LGBT Baltimore
- First edition
- Editor: Richard Oloiza
- Author: Louise Parker Kelley
- Language: English
- Subject: LGBT history of Baltimore
- Publisher: Arcadia Publishing
- Publication date: 2015
- Publication place: United States
- ISBN: 9781439652855
- OCLC: 949365239

= LGBT Baltimore =

Book

LGBT Baltimore is a 2015 book about the culture and history of the LGBT community of Baltimore, Maryland, from the 1960s to the 2010s, written by lesbian and feminist activist Louise Parker Kelley. The book is part of Arcadia Publishing's series of pictorial histories.

==Reception==
The University of Baltimore hosted a celebration of LGBT Baltimore and issued a statement saying:

“‘LGBT Baltimore’ is the result of an emerging archival effort to preserve and catalog the history of gay culture in the city…For the nearby Mt. Vernon neighborhood, a Baltimore cultural landmark with deep roots in the city’s lesbian, gay, bisexual and transgender culture, the preservation of these materials signifies an important contribution to sustaining the heritage of the community.”

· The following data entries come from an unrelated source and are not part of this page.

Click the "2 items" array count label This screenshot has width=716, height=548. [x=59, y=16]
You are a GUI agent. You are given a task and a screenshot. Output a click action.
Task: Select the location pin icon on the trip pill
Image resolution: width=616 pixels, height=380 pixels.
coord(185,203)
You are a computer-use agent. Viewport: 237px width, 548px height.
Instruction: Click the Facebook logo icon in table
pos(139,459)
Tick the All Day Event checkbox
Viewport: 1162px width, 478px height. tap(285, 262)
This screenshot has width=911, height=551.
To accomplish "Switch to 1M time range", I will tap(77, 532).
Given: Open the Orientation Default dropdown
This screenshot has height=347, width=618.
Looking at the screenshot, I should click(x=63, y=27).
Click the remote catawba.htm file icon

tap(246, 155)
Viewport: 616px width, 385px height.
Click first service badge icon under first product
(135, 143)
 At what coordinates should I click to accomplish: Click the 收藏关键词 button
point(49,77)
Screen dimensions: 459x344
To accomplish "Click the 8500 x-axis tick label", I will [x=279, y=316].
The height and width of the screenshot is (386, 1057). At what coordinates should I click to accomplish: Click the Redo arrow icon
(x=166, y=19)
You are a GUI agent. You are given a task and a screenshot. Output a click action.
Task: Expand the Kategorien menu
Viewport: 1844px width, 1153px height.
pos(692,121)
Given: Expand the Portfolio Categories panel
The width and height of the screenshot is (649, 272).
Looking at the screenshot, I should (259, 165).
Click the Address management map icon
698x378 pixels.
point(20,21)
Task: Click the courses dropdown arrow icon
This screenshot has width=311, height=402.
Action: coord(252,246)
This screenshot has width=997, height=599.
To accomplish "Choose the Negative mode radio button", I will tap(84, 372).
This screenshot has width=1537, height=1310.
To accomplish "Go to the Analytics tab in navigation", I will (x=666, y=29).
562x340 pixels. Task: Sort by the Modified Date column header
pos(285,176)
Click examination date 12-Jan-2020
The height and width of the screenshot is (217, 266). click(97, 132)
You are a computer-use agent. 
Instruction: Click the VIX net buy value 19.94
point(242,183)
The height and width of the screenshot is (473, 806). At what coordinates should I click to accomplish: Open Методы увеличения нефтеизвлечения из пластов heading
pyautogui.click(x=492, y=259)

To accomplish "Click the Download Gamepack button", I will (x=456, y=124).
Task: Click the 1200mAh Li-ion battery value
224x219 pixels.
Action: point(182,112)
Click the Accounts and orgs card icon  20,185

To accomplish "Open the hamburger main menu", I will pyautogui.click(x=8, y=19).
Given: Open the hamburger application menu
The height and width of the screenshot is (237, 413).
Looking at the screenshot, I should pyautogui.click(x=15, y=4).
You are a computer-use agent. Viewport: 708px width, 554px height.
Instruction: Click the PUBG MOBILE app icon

Research for the book relied on archival information collected by the University of Baltimore's Langsdale Library. Recollections, documents, and photographs were collected from Mount Vernon, Baltimore's gayborhood, and surrounding areas.

==Presentation==
The book was launched at an event hosted by the Langsdale Library that was attended by former Mayor of Baltimore and University of Baltimore President Kurt Schmoke.

Kelley gave a book presentation for LGBT Baltimore in October 2018 at Red Emma's in Baltimore.